At one disturbing point, Obama indulged in sentimental rhetoric. "People like this ultimately fail," he said of the ISIS fanatics. "They fail because the future is won by those who build and not destroy." First, that isn't true. The annals of history show that destroyers beat builders often. Second, this sort of talk is dangerous: If you really believe there's some universal path to history, where good ultimately triumphs over evil, you can trick yourself into thinking it's all right to do nothing because, in the end, all will turn out well.

I don't think Obama really believes in historical idealism. He usually talks and behaves like an international realist. He well knows (and eloquently said, in his 2009 Nobel Peace Prize address, of all places) that when builders do win out over destroyers, it's often because the builders fight back.

As Obama said in his speech, the thugs of the Islamic State have murdered Sunnis and Shiites; they are hated and feared by nearly all Arab and Muslim governments and militias in the region. So Obama (or the United Nations or European Union--any group will do) needs to bring all the enemies of ISIS into an explicit coalition.

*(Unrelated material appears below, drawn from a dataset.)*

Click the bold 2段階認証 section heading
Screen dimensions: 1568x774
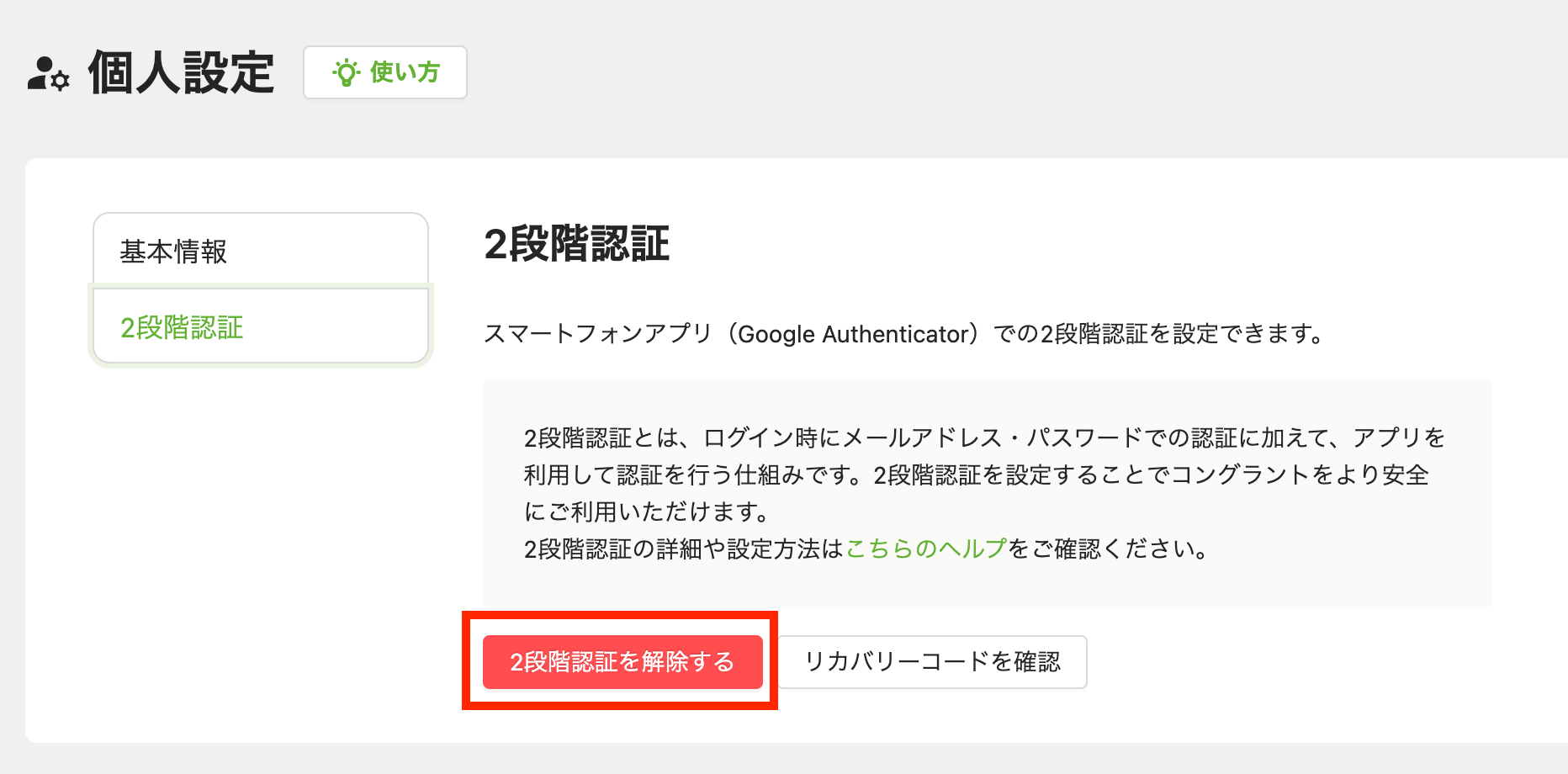click(x=576, y=245)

If the jihadists of the Islamic State are as dangerous as Obama says they are (and the evidence suggests they are), then it's time to plow through diplomatic niceties and pursue the common interests of nations with which we otherwise might not get along. Yes, it's politically awkward, to say the least, for Obama to make common cause, even on this one issue, with Assad (a monster whom he once said "must go") and the mullahs of Teheran (most of whom regard America as the "great Satan"). But in World War II, Roosevelt and Churchill joined with Stalin to defeat Hitler. If they hadn't, Hitler would have won.

The net against the Islamic State should be widened further. A good model here is the 1990-91 Gulf War, in which President George H.W. Bush and Secretary of State James Baker assembled a vast coalition to push Saddam Hussein's army out of Kuwait. Nearly every Arab country in the region--Saudi Arabia, Jordan, Egypt, even Syria--sent whole armored divisions or air wings. Many of them didn't do much in the war, but the important point was that they were there. Their presence demonstrated that this wasn't a war of Western imperialists against Muslim Iraq; it was a multinational war against aggression.

Bush and Baker considered this absolutely essential to the war. It's also essential today. That tends to be forgotten by the neocon hawks pushing Obama to send tens of thousands of U.S. troops back to Iraq to fight the Islamic State. First, the Iraqis don't want tens of thousands of Americans to return. Second, if the fight against the Islamic State looks like the revival of a U.S. war in Iraq, foreign jihadists will flood the place, and the new Iraqi government--which we're pressing to be inclusive--will back away.

The fighters of the Islamic State aren't ragtag hooligans, but they're not Hitler's Panzer Corps, they're not Saddam's Republican Guards, they're not even the Taliban. The fight isn't a cakewalk, but it doesn't have to be a huge struggle--if the Western politicians can get over their complexes about working with certain bad people in order to defeat even worse people.